Giornalista politico-economico

Giornalista professionista specializzato in tematiche politiche, economiche e di cronaca giudiziaria. Organizza eventi, presentazioni e rassegne di incontri in tutta Italia.

Pubblicato: 6 Agosto 2024 15:00

Chi, tra di noi, inizia ad avere qualche anno in più, tornare con la mente all’estate del 2004 significa riportare a galla ricordi ed emozioni di un periodo che gli storici contemporanei – tanto quelli esperti di sport, quanto quelli che si occupano di economia e finanza – non esiteranno a definire irripetibile. Non è facile spiegare ai più giovani il mix di elementi che hanno caratterizzato quei torridi mesi estivi. Di certo, la considerazione da cui partire riguarda il grande evento internazionale che tutto il mondo attendeva, ossia le Olimpiadi di Atene.

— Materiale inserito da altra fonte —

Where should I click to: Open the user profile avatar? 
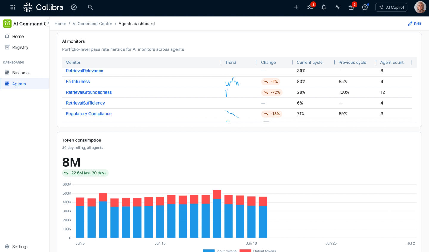pyautogui.click(x=420, y=7)
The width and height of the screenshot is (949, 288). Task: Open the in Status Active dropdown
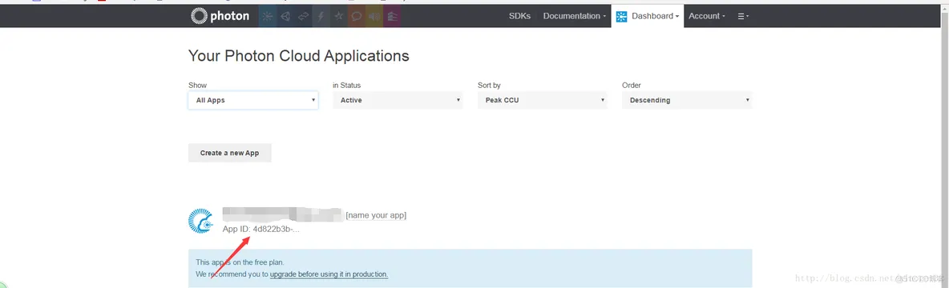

Mentre le cancellerie mondiali vivevano giornate di ansia e tensione per il conflitto sempre più cruento nelle città dell’Iraq, mentre gli informatici e gli esperti digitali iniziavano a prendere confidenza con questa nuova piattaforma chiamata Facebook, le attenzioni dei media internazionali erano puntate sulla Grecia, culla della civiltà occidentale e patria dei Giochi moderni, dove la fiamma olimpica faceva il proprio ritorno ben 108 anni dopo la volta precedente. Uno spartiacque che, come abbiamo avuto modo di constatare negli anni successivi, ha cambiato per sempre la Storia di quel Paese e di tutta l’Europa.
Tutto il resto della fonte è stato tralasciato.